Abstract
Objective Pt-Mal-LHRH is a newly synthesized chemotherapeutic agent that was designed to selectively target the luteinizing hormone-releasing hormone (LHRH) receptor expressed by triple negative breast cancer (TNBC). The aim of this study was to evaluate the therapeutic dosing, tumor reduction efficacy, and selective distribution of Pt-Mal-LHRH in-vivo. Methods and results LHRH tissue expression levels in-vivo were investigated using western blotting and LHRH was found to be increased in reproductive tissues (mammary, ovary, uterus). Further, Pt-Mal-LHRH was found to have increased TNBC tumor tissue platinum accumulation compared to carboplatin by inductively coupled plasma mass spectrometry analysis.
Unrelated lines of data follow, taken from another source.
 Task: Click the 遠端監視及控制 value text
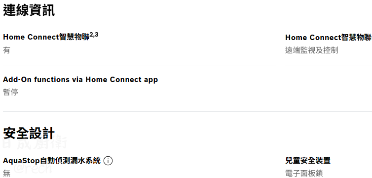[x=311, y=50]
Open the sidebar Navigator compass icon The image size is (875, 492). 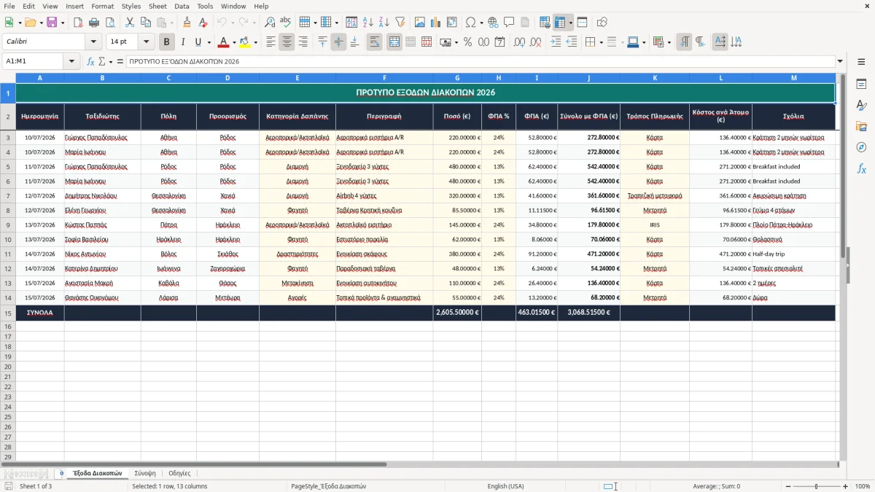tap(861, 147)
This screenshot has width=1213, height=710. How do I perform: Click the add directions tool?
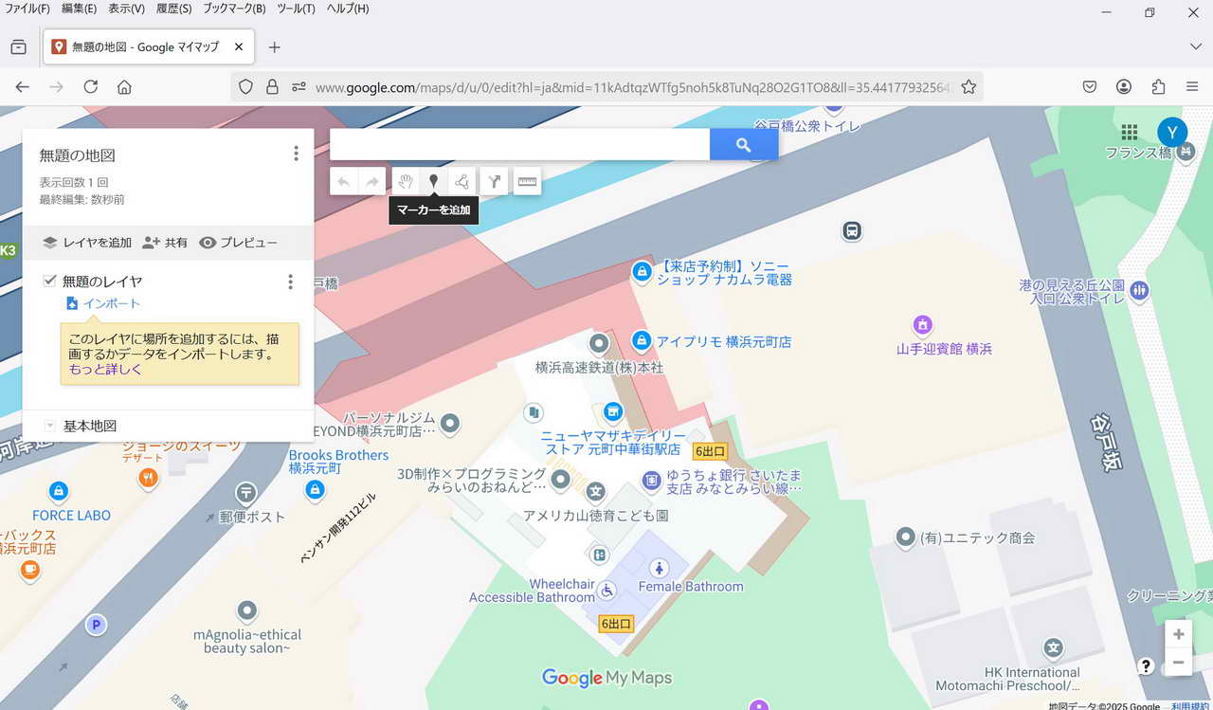click(x=494, y=181)
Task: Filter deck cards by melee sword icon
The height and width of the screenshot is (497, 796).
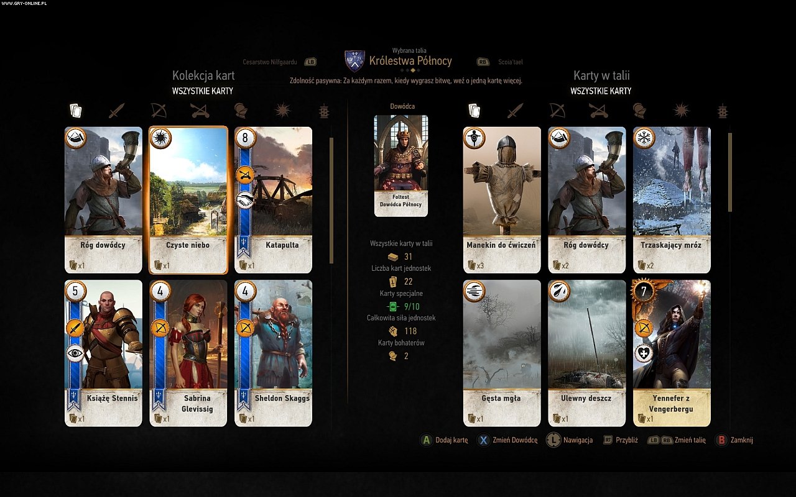Action: click(516, 111)
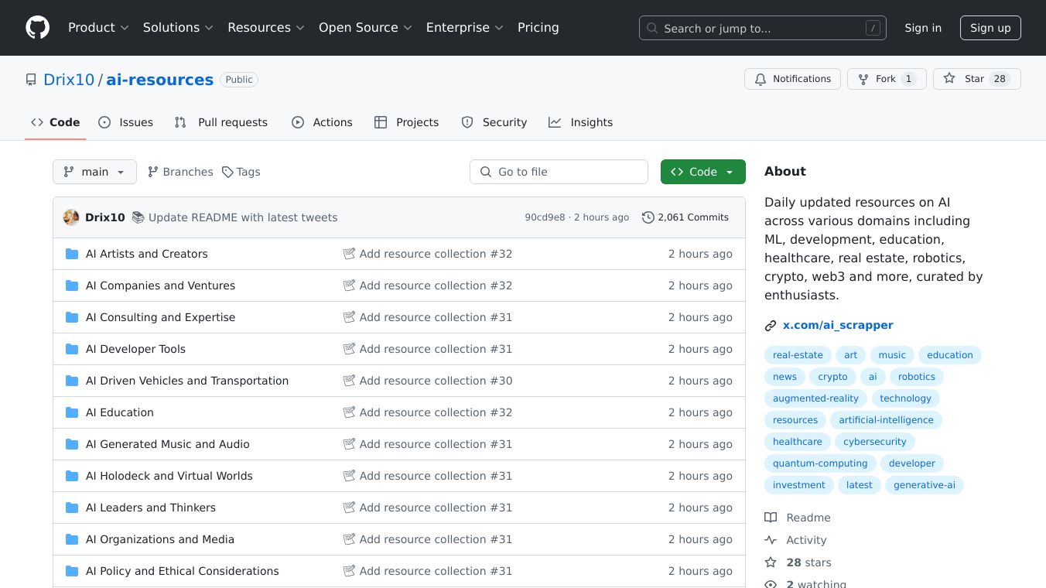This screenshot has width=1046, height=588.
Task: Open the x.com/ai_scrapper link
Action: [838, 325]
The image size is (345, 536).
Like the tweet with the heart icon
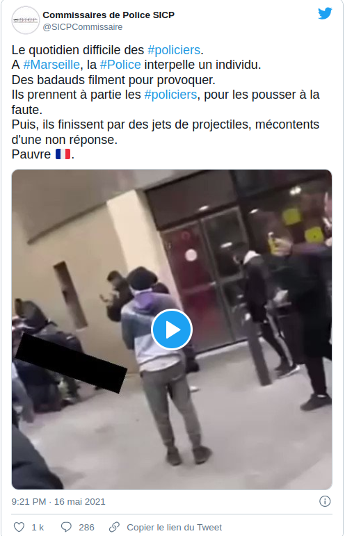coord(19,527)
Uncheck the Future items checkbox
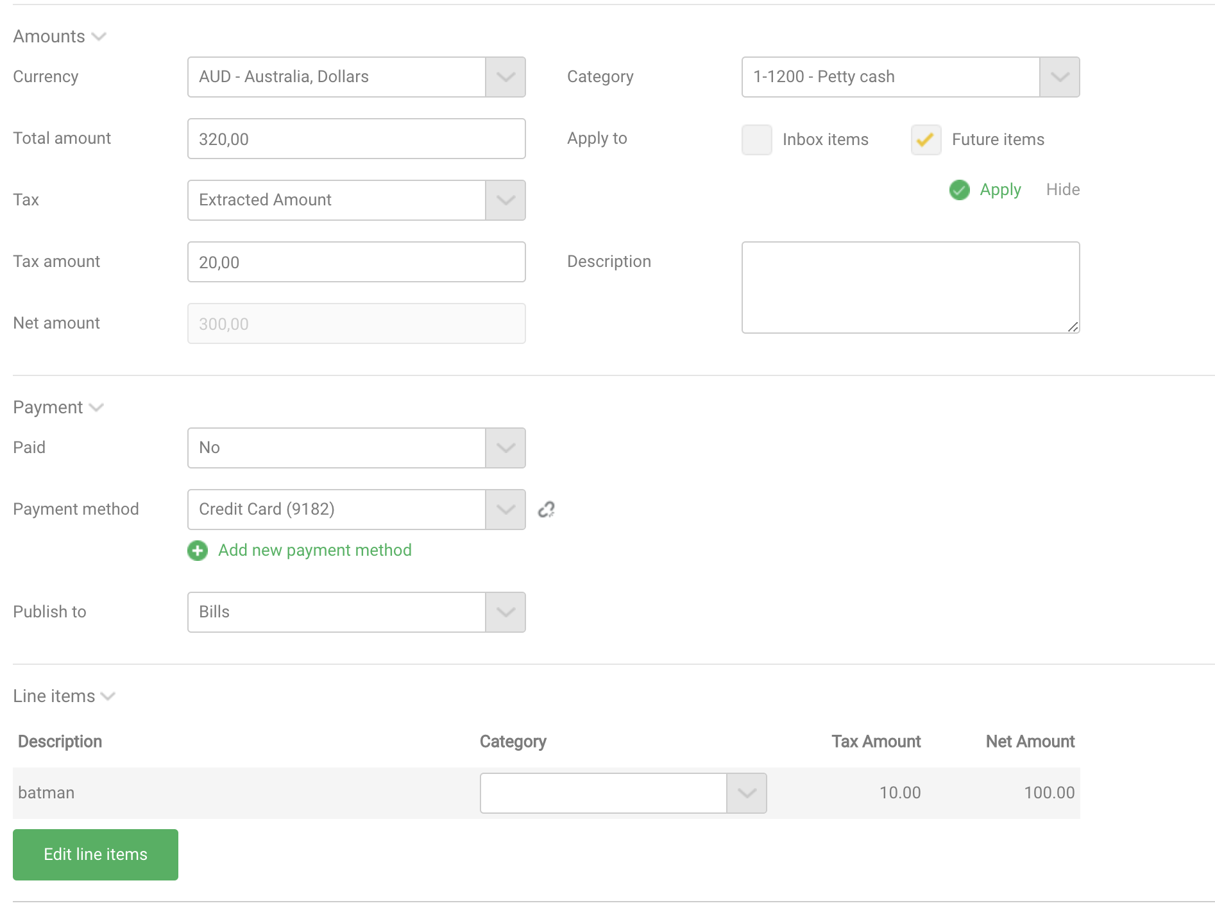1215x910 pixels. click(x=926, y=140)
The platinum family, compound carboplatin, was selected for comparison due to its similar chemical structure and molar equivalent doses were evaluated. Moreover, in-vivo distribution data indicated selective targeting of Pt-Mal-LHRH by enhanced reproductive tissue accumulation compared to carboplatin. Further, TNBC tumor growth was found to be significantly attenuated by Pt-Mal-LHRH compared to carboplatin in both the 4T1 and MDA-MB-231 tumor models. There was a significant reduction in tumor volume in the 4T1 tumor across Pt-Mal-LHRH doses (2.5–20 mg/kg/wk) and in the MDA-MB-231 tumor at the dose of 10 mg/kg/wk in models conducted by an independent contract testing laboratory. Conclusion Our data indicates Pt-Mal-LHRH is a targeting chemotherapeutic agent towards the LHRH receptor and reduces TNBC tumor growth in-vivo. This study supports drug conjugation design models using the LHRH hormone for chemotherapeutic delivery as Pt-Mal-LHRH was found to be a more selective and efficacious than carboplatin. Further examination of Pt-Mal-LHRH is warranted for its clinical use in TNBCs, along with, other reproductive cancers overexpressing the LHRH receptor.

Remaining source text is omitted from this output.